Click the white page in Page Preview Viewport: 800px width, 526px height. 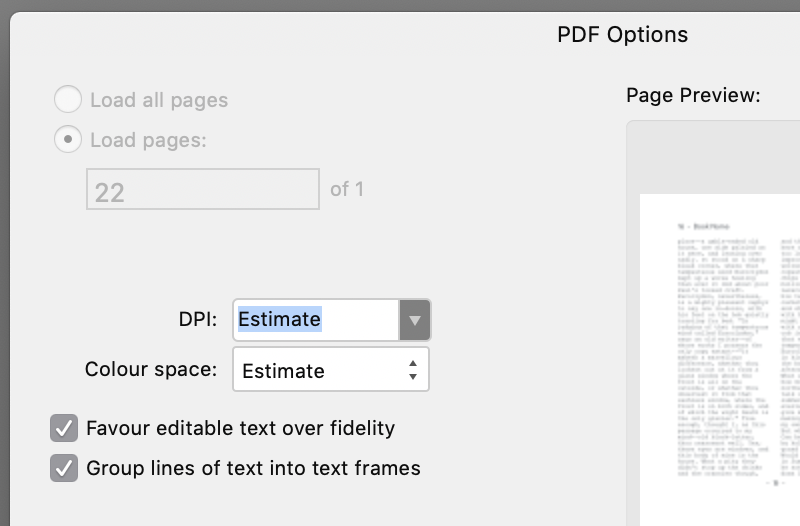click(720, 360)
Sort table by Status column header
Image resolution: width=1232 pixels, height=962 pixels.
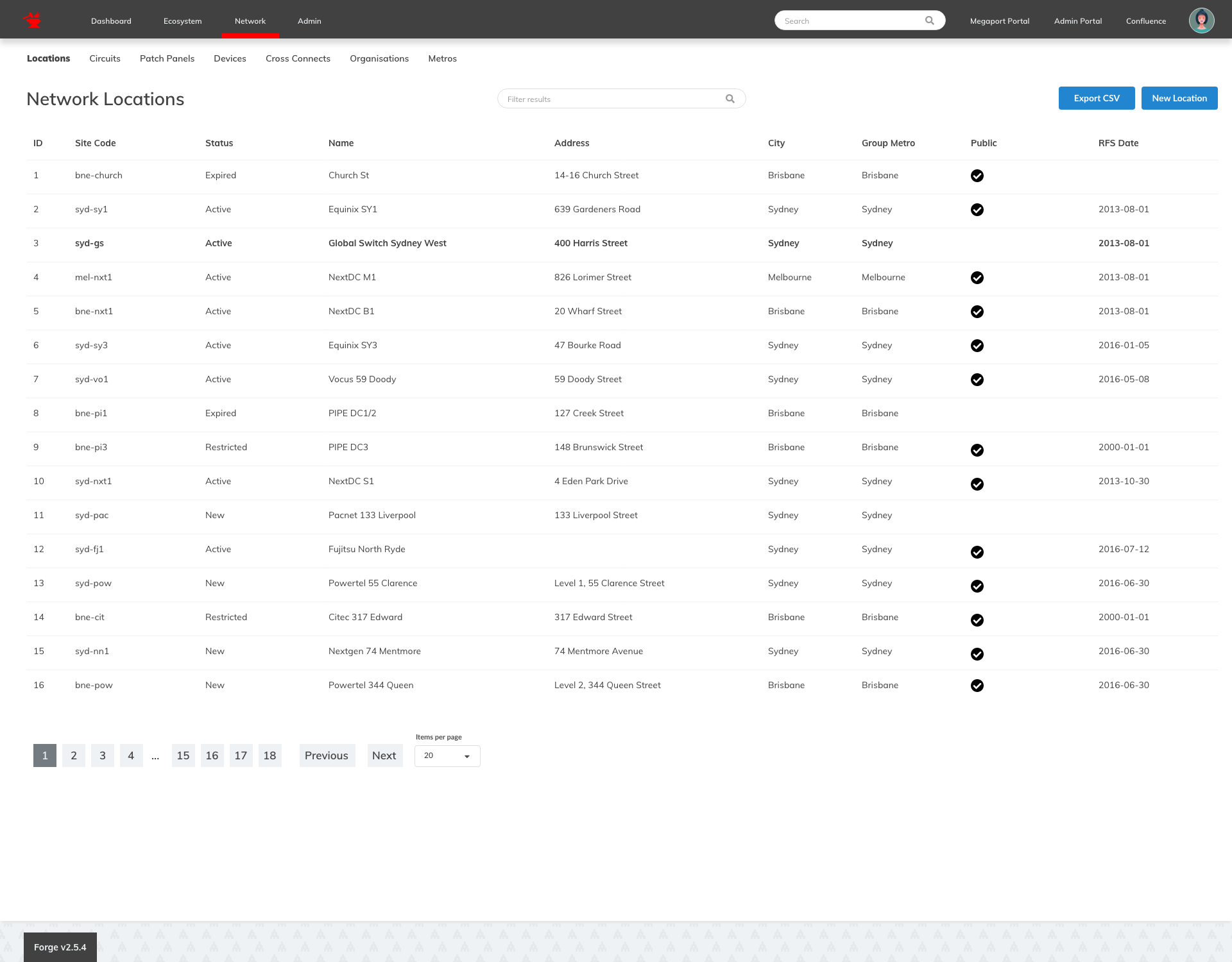[219, 143]
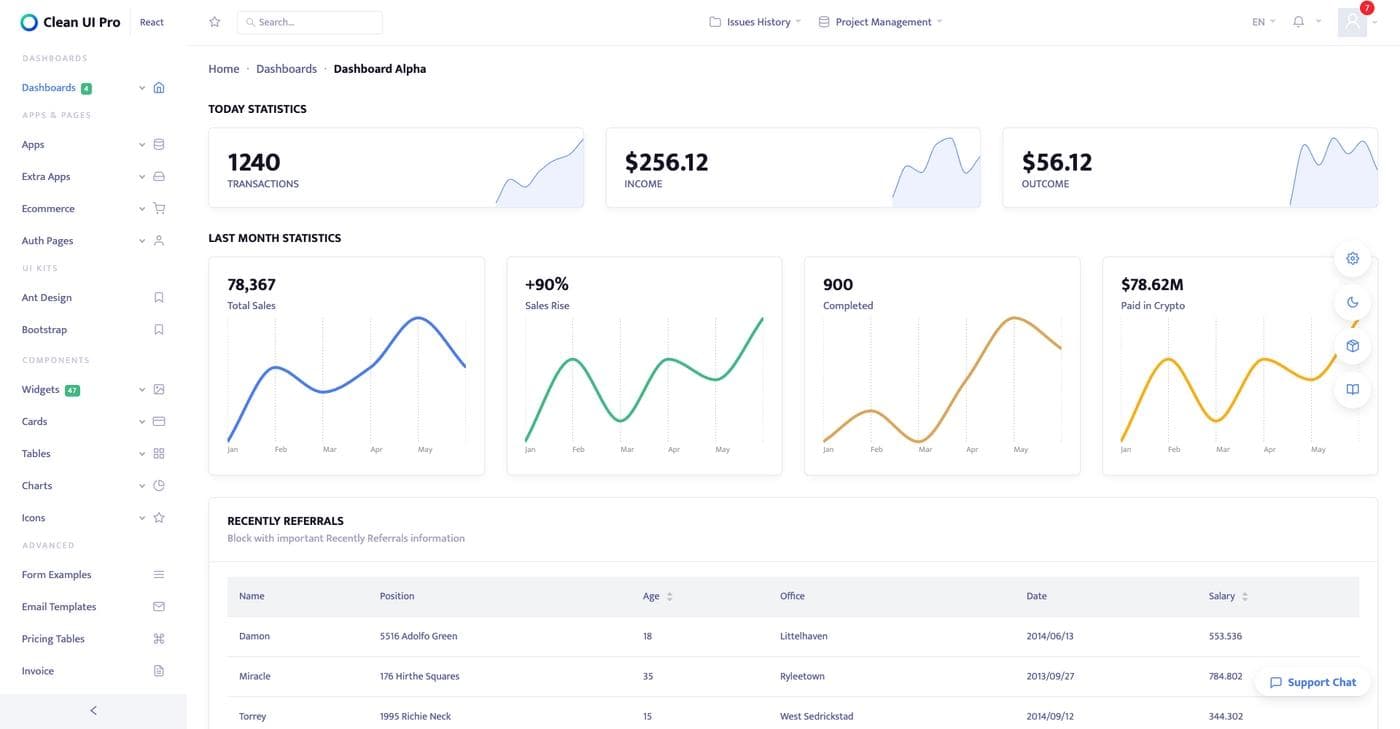Click the Ecommerce shopping cart icon
Viewport: 1400px width, 729px height.
point(158,209)
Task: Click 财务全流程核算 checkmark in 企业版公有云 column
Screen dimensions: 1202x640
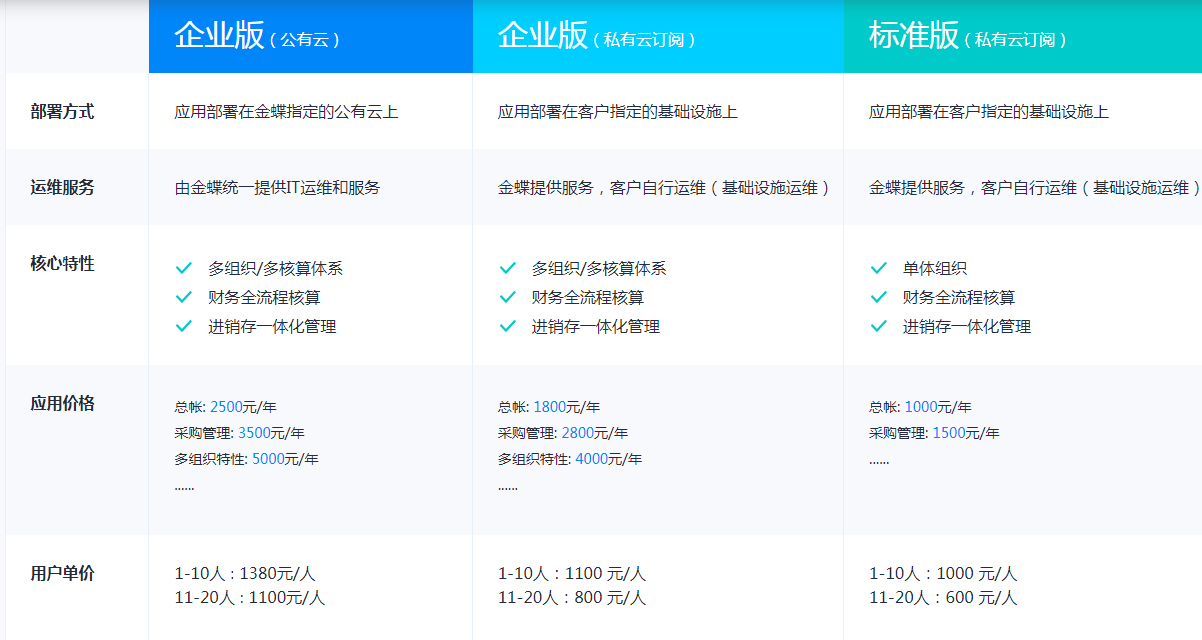Action: tap(184, 297)
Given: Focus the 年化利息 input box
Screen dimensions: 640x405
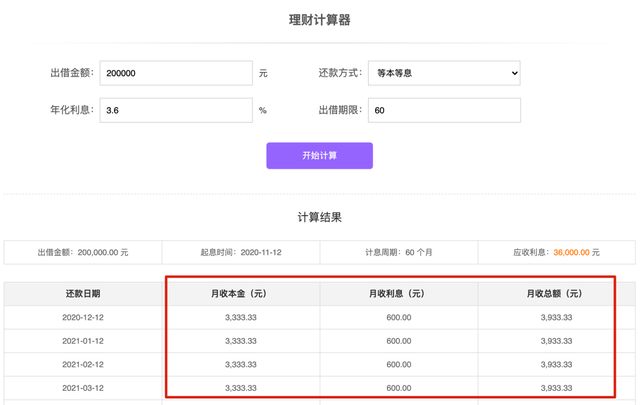Looking at the screenshot, I should point(176,110).
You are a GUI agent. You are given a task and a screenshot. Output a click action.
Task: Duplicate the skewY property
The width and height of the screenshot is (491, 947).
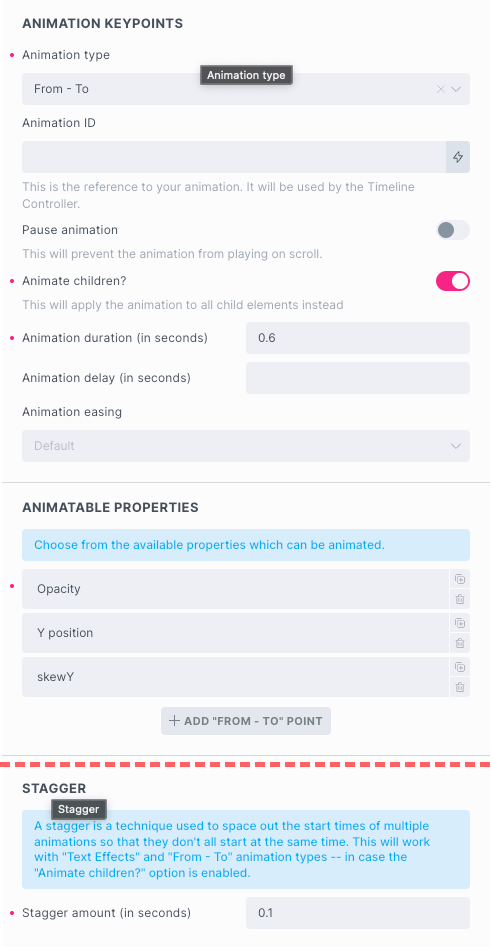click(x=460, y=667)
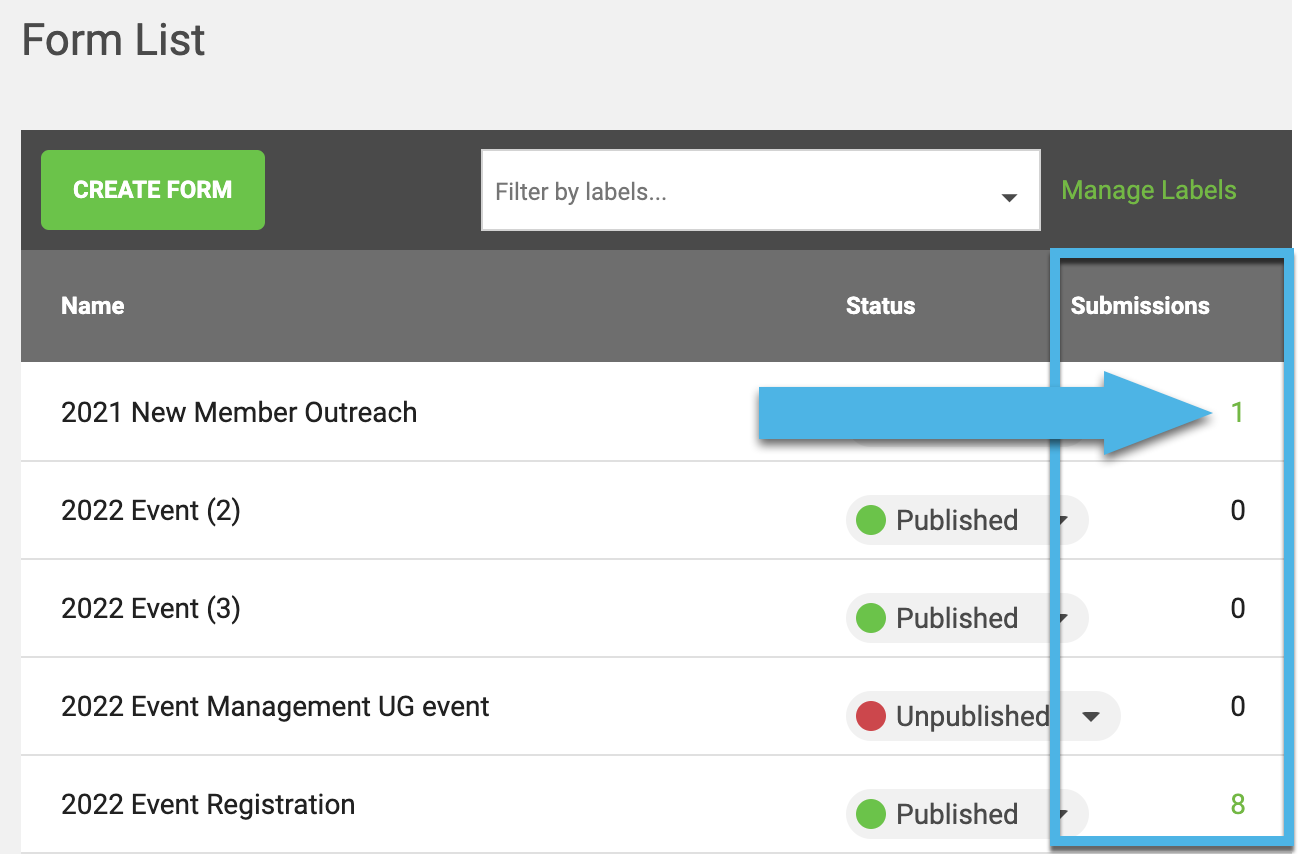
Task: View the 8 submissions for Event Registration
Action: pos(1237,804)
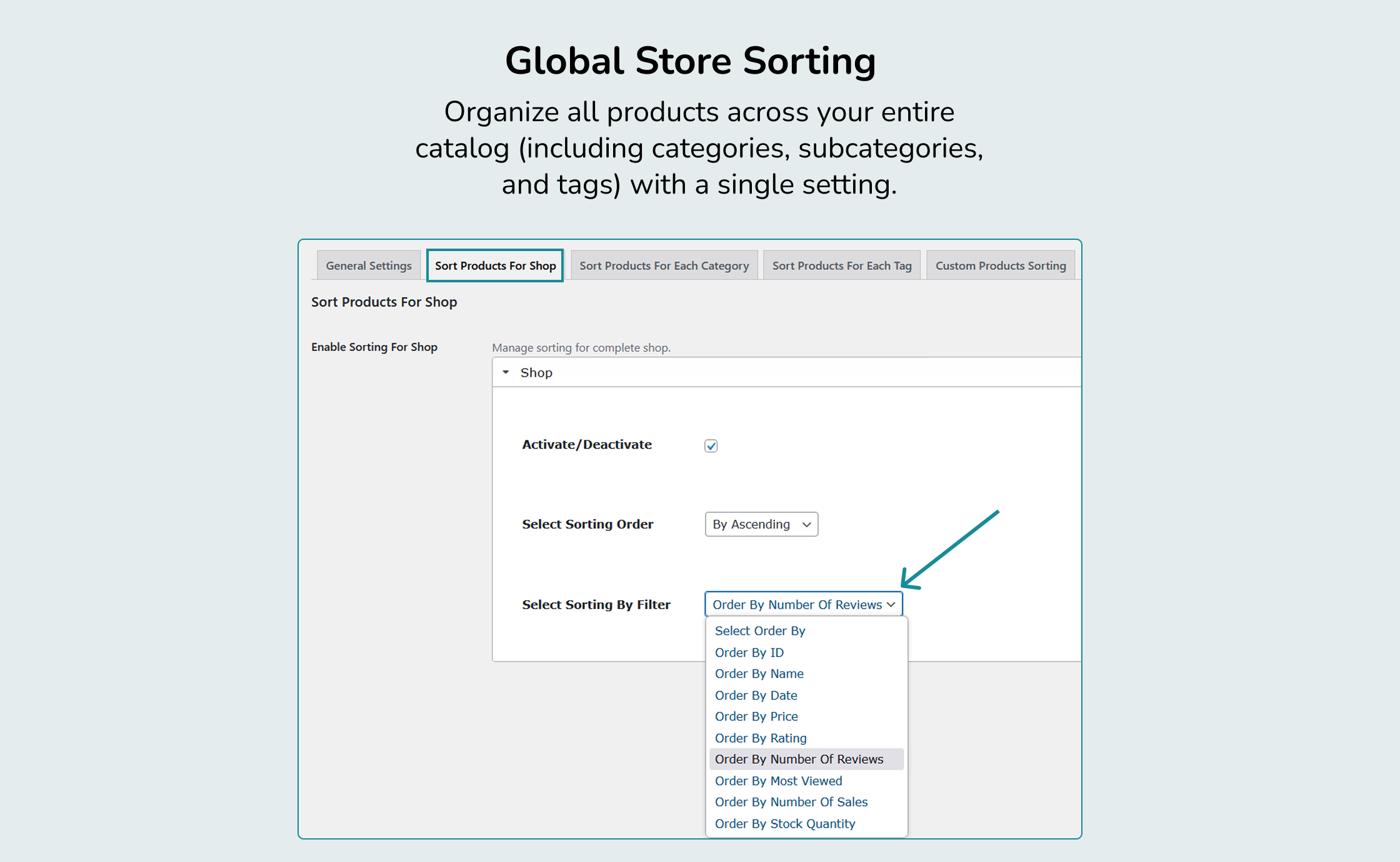This screenshot has height=862, width=1400.
Task: Select Order By ID sorting option
Action: click(749, 652)
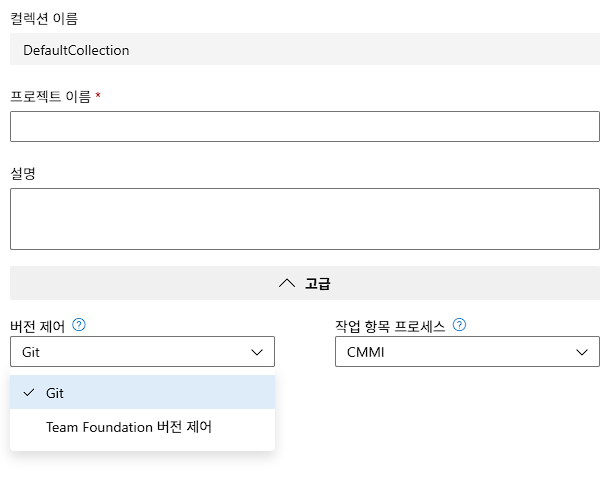Click the checkmark icon next to Git
Viewport: 615px width, 480px height.
coord(29,393)
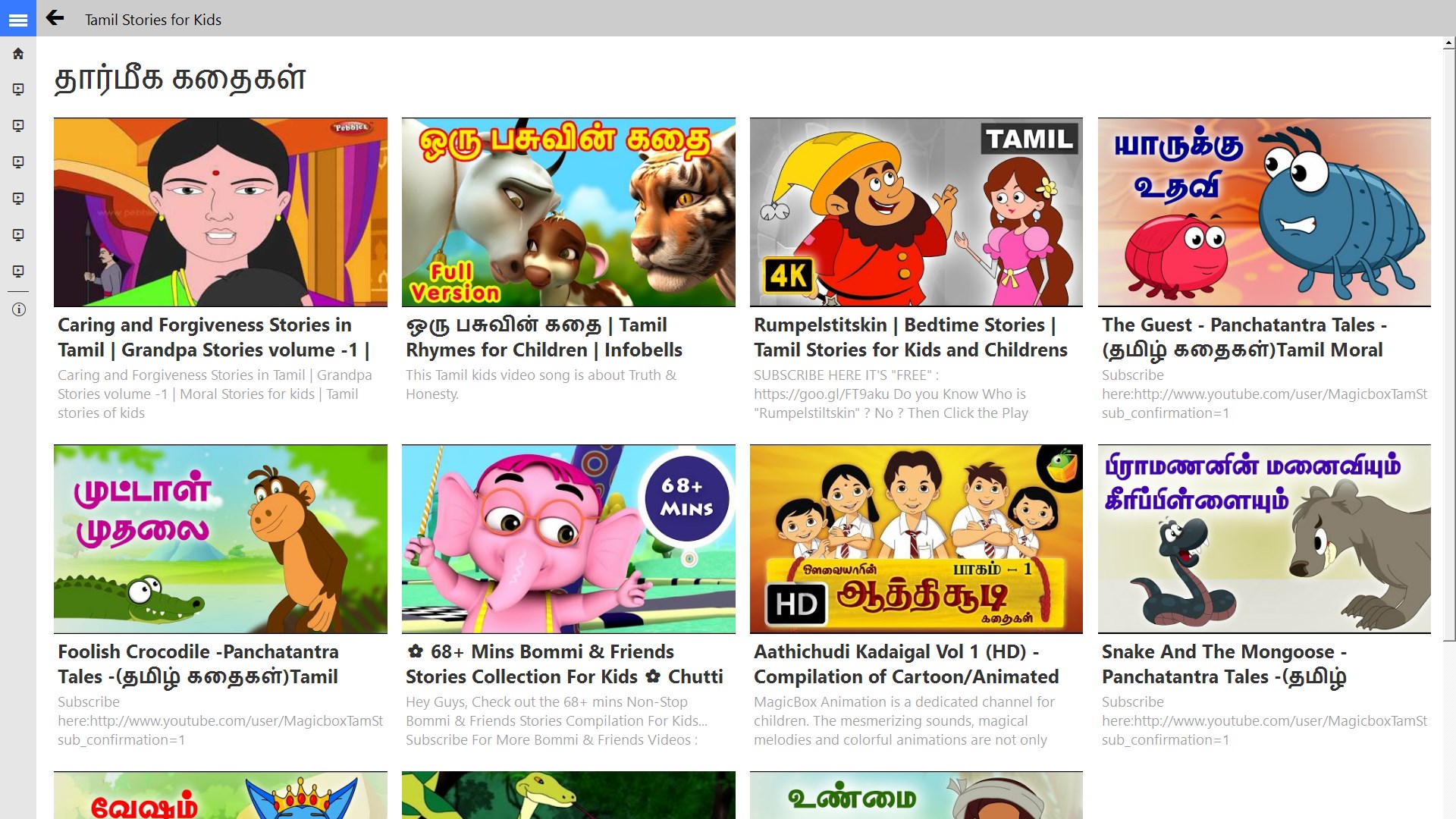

-- WRITTEN TASK --
Can you change "Screen dimensions" to "Display size" in the entries from the line that contains "Task: Click 财务全流程核算" through the end of the entries, leaving everything else in those lines unchanged? Give back only those lines, without the pictures.

-- OUTPUT OF THE EXERCISE --
Task: Click 财务全流程核算 checkmark in 企业版公有云 column
Display size: 1202x640
Action: tap(184, 297)
Given: Focus the 年化利息 input box
Display size: 640x405
Looking at the screenshot, I should point(176,110).
You are a GUI agent. You are given a task and a screenshot. Output a click action.
Task: Duplicate the skewY property
The width and height of the screenshot is (491, 947).
click(x=460, y=667)
Task: View the 8 submissions for Event Registration
Action: pos(1237,804)
This screenshot has height=862, width=1400.
Task: Select Order By ID sorting option
Action: click(749, 652)
Click the checkmark icon next to Git
Viewport: 615px width, 480px height.
coord(29,393)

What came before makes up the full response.